Records for this task:
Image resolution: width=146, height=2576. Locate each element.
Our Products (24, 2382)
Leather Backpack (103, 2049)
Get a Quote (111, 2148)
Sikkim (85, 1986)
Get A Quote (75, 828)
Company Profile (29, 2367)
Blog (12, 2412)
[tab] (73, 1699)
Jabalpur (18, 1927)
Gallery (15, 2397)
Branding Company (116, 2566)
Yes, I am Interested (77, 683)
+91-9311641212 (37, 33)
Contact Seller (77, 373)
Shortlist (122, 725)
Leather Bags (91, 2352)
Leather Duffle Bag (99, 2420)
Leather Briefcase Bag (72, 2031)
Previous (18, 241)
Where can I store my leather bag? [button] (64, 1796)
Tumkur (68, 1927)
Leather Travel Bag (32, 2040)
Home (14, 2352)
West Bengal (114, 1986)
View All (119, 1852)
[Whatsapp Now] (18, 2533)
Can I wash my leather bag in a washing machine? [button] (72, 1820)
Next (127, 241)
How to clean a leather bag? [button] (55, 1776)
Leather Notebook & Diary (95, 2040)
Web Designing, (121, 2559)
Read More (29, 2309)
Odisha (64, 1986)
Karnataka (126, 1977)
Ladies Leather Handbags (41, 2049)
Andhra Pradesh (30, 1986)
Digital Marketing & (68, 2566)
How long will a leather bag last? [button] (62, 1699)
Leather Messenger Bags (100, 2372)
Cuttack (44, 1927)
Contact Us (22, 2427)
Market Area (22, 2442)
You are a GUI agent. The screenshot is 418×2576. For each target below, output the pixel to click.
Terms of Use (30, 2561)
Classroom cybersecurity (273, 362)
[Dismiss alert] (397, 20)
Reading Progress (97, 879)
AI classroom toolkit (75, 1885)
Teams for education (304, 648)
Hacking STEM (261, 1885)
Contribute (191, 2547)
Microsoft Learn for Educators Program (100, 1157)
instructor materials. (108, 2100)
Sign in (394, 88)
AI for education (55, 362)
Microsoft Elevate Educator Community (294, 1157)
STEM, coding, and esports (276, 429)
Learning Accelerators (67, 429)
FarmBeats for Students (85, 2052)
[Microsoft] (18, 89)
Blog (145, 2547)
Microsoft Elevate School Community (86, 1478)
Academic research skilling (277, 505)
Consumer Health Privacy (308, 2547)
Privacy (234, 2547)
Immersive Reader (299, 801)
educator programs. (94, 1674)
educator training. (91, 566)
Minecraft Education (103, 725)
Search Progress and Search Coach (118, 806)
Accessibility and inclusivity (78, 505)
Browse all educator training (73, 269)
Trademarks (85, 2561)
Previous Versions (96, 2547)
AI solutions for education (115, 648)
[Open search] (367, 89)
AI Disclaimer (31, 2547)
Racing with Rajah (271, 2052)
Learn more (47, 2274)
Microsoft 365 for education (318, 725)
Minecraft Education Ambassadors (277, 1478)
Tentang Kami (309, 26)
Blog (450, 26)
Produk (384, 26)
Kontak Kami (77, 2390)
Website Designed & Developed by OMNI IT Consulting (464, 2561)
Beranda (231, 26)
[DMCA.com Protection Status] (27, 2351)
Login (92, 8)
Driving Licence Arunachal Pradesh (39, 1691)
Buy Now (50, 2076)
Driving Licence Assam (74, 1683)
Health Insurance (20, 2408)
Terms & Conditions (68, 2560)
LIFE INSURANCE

Required work: Your task is to return all of the material exactly.

Task response:
Image resolution: width=146, height=2576. Locate each element.
Our Products (24, 2382)
Leather Backpack (103, 2049)
Get a Quote (111, 2148)
Sikkim (85, 1986)
Get A Quote (75, 828)
Company Profile (29, 2367)
Blog (12, 2412)
[tab] (73, 1699)
Jabalpur (18, 1927)
Gallery (15, 2397)
Branding Company (116, 2566)
Yes, I am Interested (77, 683)
+91-9311641212 (37, 33)
Contact Seller (77, 373)
Shortlist (122, 725)
Leather Bags (91, 2352)
Leather Duffle Bag (99, 2420)
Leather Briefcase Bag (72, 2031)
Previous (18, 241)
Where can I store my leather bag? [button] (64, 1796)
Tumkur (68, 1927)
Leather Travel Bag (32, 2040)
Home (14, 2352)
West Bengal (114, 1986)
View All (119, 1852)
[Whatsapp Now] (18, 2533)
Can I wash my leather bag in a washing machine? [button] (72, 1820)
Next (127, 241)
How to clean a leather bag? [button] (55, 1776)
Leather Notebook & Diary (95, 2040)
Web Designing, (121, 2559)
Read More (29, 2309)
Odisha (64, 1986)
Karnataka (126, 1977)
Ladies Leather Handbags (41, 2049)
Andhra Pradesh (30, 1986)
Digital Marketing & (68, 2566)
How long will a leather bag last? [button] (62, 1699)
Leather Messenger Bags (100, 2372)
Cuttack (44, 1927)
Contact Us (22, 2427)
Market Area (22, 2442)
You are a GUI agent. The screenshot is 418×2576. For each target below, output the pixel to click.
Terms of Use (30, 2561)
Classroom cybersecurity (273, 362)
[Dismiss alert] (397, 20)
Reading Progress (97, 879)
AI classroom toolkit (75, 1885)
Teams for education (304, 648)
Hacking STEM (261, 1885)
Contribute (191, 2547)
Microsoft Learn for Educators Program (100, 1157)
instructor materials. (108, 2100)
Sign in (394, 88)
AI for education (55, 362)
Microsoft Elevate Educator Community (294, 1157)
STEM, coding, and esports (276, 429)
Learning Accelerators (67, 429)
FarmBeats for Students (85, 2052)
[Microsoft] (18, 89)
Blog (145, 2547)
Microsoft Elevate School Community (86, 1478)
Academic research skilling (277, 505)
Consumer Health Privacy (308, 2547)
Privacy (234, 2547)
Immersive Reader (299, 801)
educator programs. (94, 1674)
educator training. (91, 566)
Minecraft Education (103, 725)
Search Progress and Search Coach (118, 806)
Accessibility and inclusivity (78, 505)
Browse all educator training (73, 269)
Trademarks (85, 2561)
Previous Versions (96, 2547)
AI solutions for education (115, 648)
[Open search] (367, 89)
AI Disclaimer (31, 2547)
Racing with Rajah (271, 2052)
Learn more (47, 2274)
Microsoft 365 for education (318, 725)
Minecraft Education Ambassadors (277, 1478)
Tentang Kami (309, 26)
Blog (450, 26)
Produk (384, 26)
Kontak Kami (77, 2390)
Website Designed & Developed by OMNI IT Consulting (464, 2561)
Beranda (231, 26)
[DMCA.com Protection Status] (27, 2351)
Login (92, 8)
Driving Licence Arunachal Pradesh (39, 1691)
Buy Now (50, 2076)
Driving Licence Assam (74, 1683)
Health Insurance (20, 2408)
Terms & Conditions (68, 2560)
LIFE INSURANCE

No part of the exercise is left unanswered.